Евангелие от Иоанна прямо и откровенно говорит, что Иисуса допрашивали вовсе не «старейшины народа», а один первосвященник Кайафа, после предварительного допроса Анной, тестем Кайафы. Hи о каком обвинении в кощунстве Иоанн не упоминает. Он говорит всего лишь: «первосвященник же спросил Иисусa об учениках его и об учении его». Когда Иисус отказался компрометировать себя, Кайафа решил передать его римскому губернатору, Пилату.
Автор Евангелия от Иоанна (очевидно, он был мудрей синоптиков) подметил также некоторое затруднение. Если еврейские власти были убеждены в том, что Иисус — богохульник, то почему же они не казнили его сами, вместо того чтобы передавать его Пилату по подтасованному обвинению в мятеже? Иоанн выпутывается из этого затруднения хитроумным способом, влагая в уста евреев фразу: «Нам не позволено предавать смерти никого» (Ин., 18:31).
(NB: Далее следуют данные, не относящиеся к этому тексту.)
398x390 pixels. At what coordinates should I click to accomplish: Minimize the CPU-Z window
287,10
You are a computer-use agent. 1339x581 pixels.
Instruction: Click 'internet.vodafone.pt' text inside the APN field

Однако фактически в этот исторический момент у евреев было право предавать смертной казни за религиозные преступления. Единственное, что требовалось в этом случае, это утверждение смертного приговора римским прокуратором. Но такое утверждение производилось автоматически
[101]. Если бы Иисус был действительно признан виновным в кощунстве или идолопоклонстве, еврейским властям не пришлось бы передавать его в руки Пилата по ложному обвинению в мятеже: они могли казнить его сами.
Описание суда на Петром в «Деяниях» показывает, что синедрион обладал правом приговаривать к смерти за религиозные преступления
[102]. Это опять же демонстрирует, что Иисус никогда не был судим евреями по религиозному обвинению. Обвинение в мятеже, сделанное первосвященником, когда он передал Иисуса Пилату, и было действительным первоначальным обвинением, основанным на жизни и деятельности Иисуса. Ибо Иисус был виновен в мятеже: он был патриотом, который вел борьбу против господства римлян над его родной страной.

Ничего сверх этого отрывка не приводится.